++++ Material provided

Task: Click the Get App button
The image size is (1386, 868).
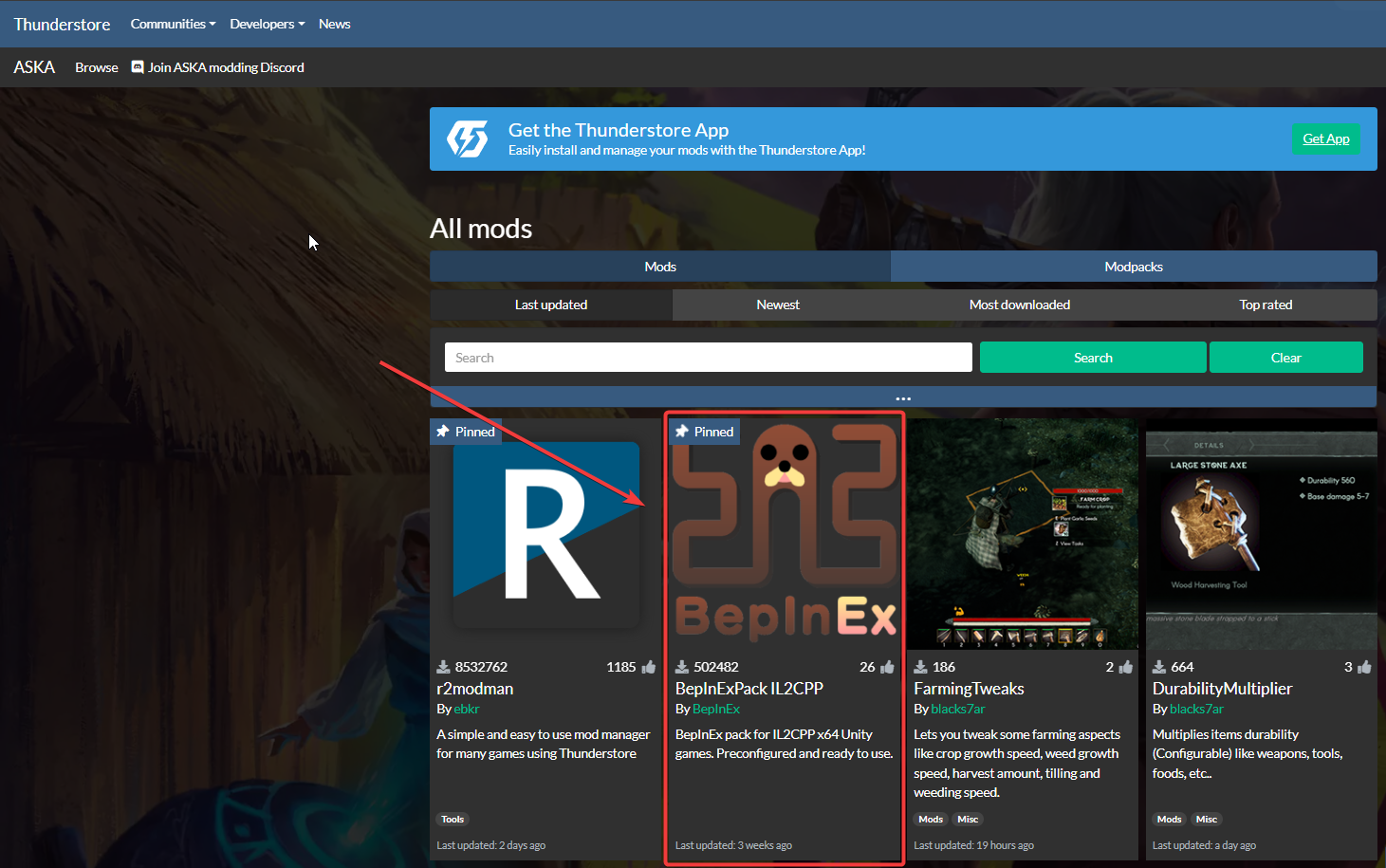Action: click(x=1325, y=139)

++++++++
++++ Material provided

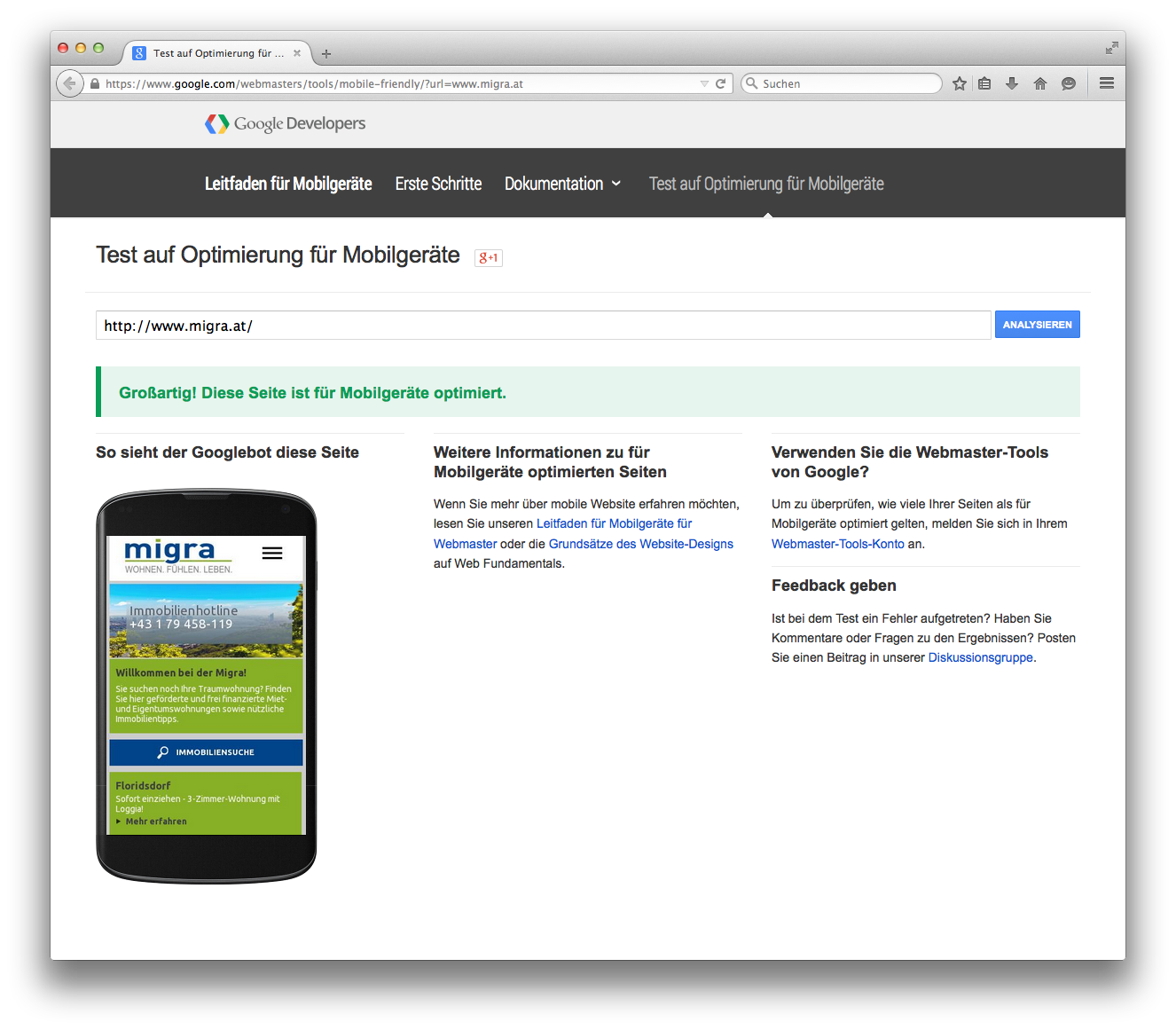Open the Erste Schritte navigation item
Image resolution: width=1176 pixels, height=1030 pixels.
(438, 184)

++++++++
++++ Material provided

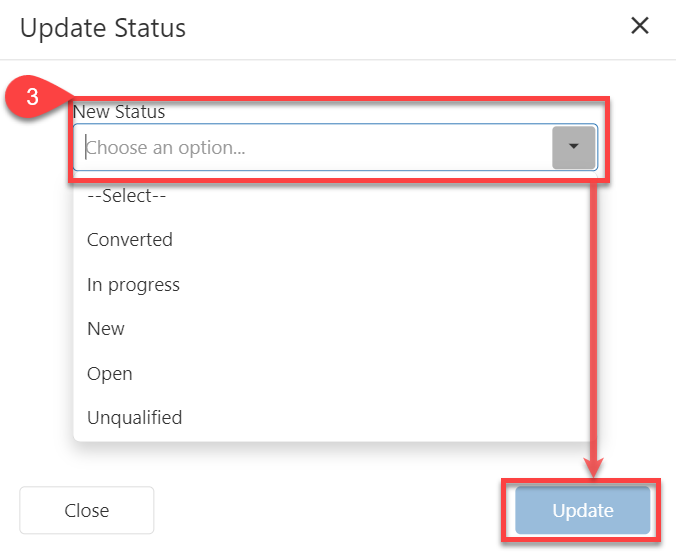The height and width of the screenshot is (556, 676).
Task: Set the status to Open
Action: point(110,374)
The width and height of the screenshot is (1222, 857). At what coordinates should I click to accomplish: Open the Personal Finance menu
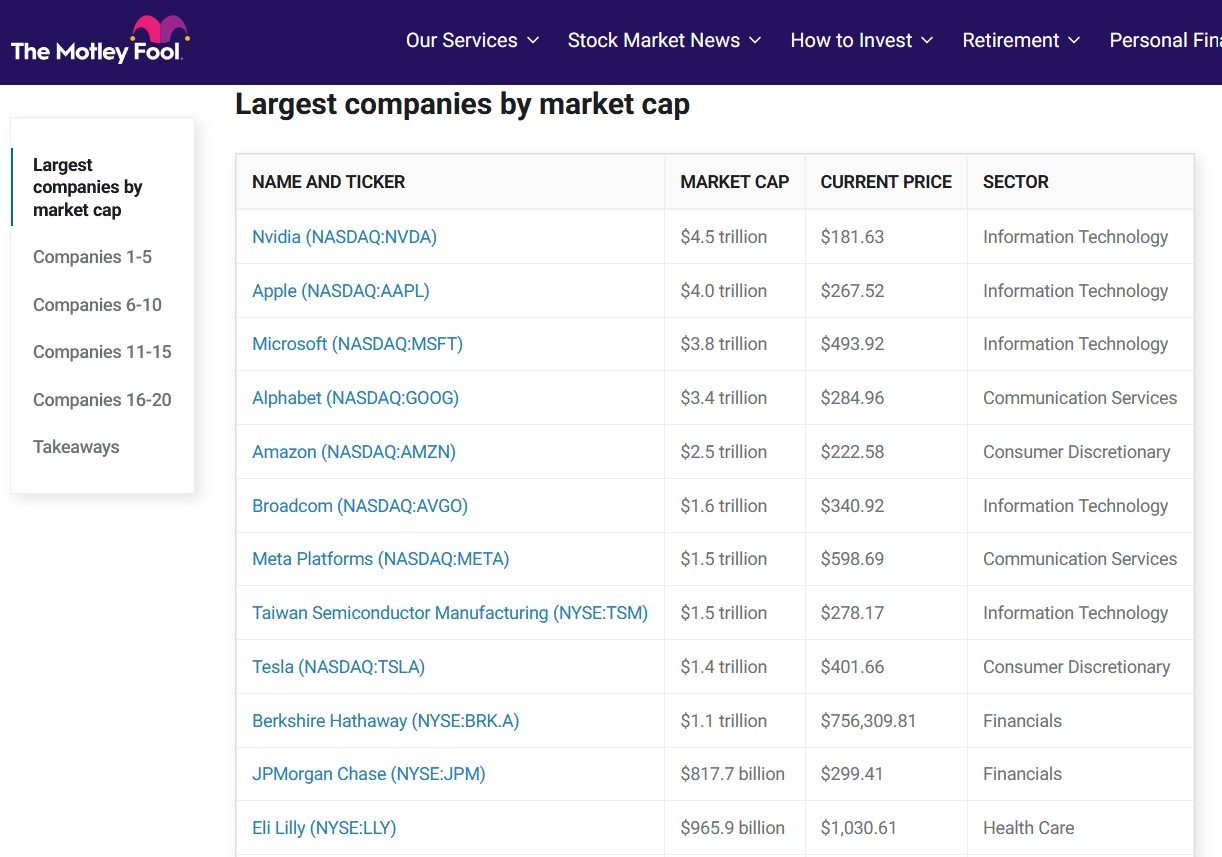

++++++++

Rewrite the part of the listing that opens with the line containing "Task: Click the Get App button" and closes with the line containing "Action: click(x=1325, y=139)", shifting each coordinate in the answers up by 16. Leave the pictures out.

▶ Output for this exercise
Task: Click the Get App button
The image size is (1386, 868).
Action: click(x=1341, y=155)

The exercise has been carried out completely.